When we got to the vet Franklin was frozen and afraid to move. He ran into the side of the building! The vet came in and explained what was going on and told her that I was hoping maybe he just had an infection from swimming in the lake. She looked in his eyes and said, "He's completely blind." My heart sunk! I started sobbing instantly. She said it's not cataracts and that the retna is still intact, so she thinks it's a good idea to see a specialist.
This all happened within 1 1/2 weeks.
I came home from the vet just numb. I cried and cried and cried. I held Franklin and rocked him. I cried to the point where I thought I couldn't cry anymore, and then cried again. Then that night I went to a friends and had a glass of wine and cried again.
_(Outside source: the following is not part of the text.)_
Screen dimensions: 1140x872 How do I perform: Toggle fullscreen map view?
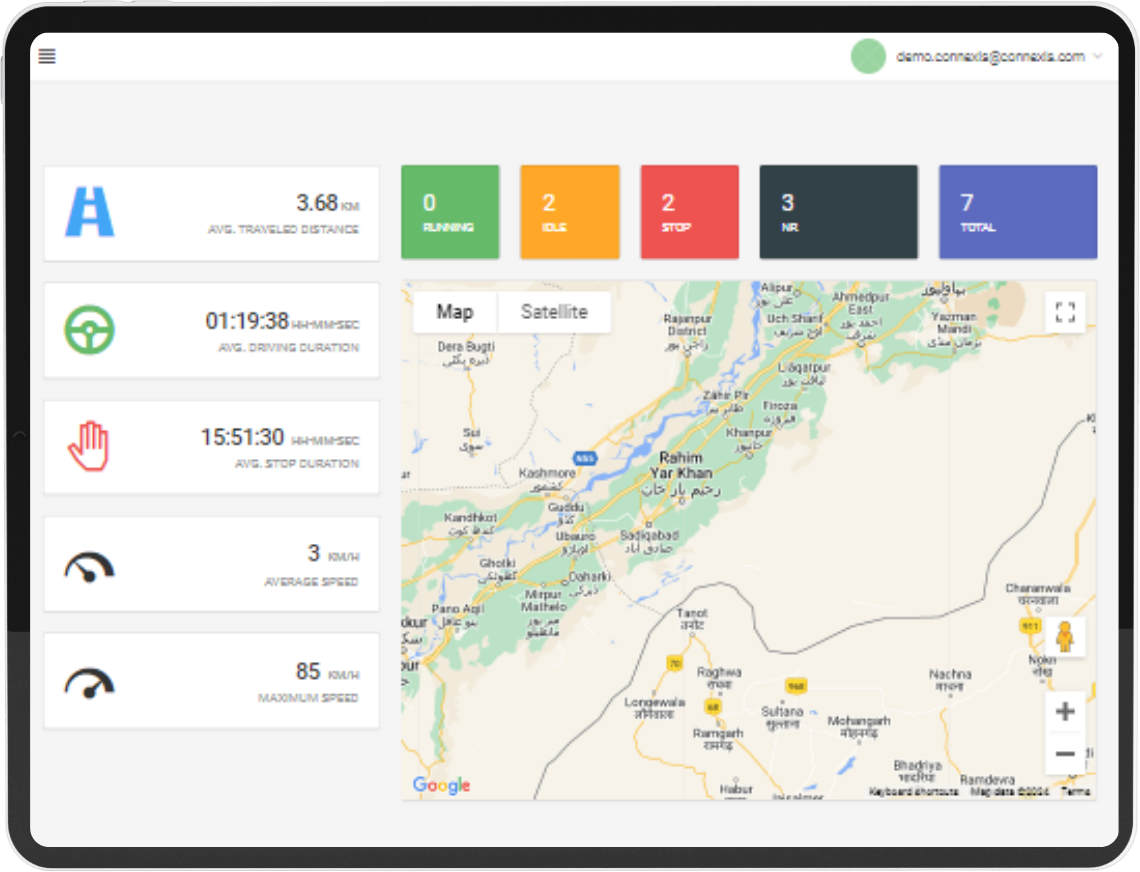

While I was talking to her I said that I was going to be the best seeing eye human there is and do all the reasearch I can to give him a wonderful life.
The next morning I got online and googled "caring for a blind dog". I spent hours and hours reading about ways to help my sweet Franklin. I am now walking around the house with a cat bell on my ankle, and it's helping him to find me. I've been working on teaching him commands like, "step up" "step down" "stop", and he's picking up very quickly.
I then had an epiphany; God truely has a plan in life, and he wouldn't give me anything I can't handle. Franklin and I can do this! I love being a Mommy so much and would love to have more children, but Grant has said he doesn't want anymore and this is my way of always having a baby to take care of. This is going to be a whole new realationship for Franklin and I, and I am really looking forward to it. Franklin and I are going to be just fine :)
It sounds like Franklin couldn't have asked for a better seeing eye human!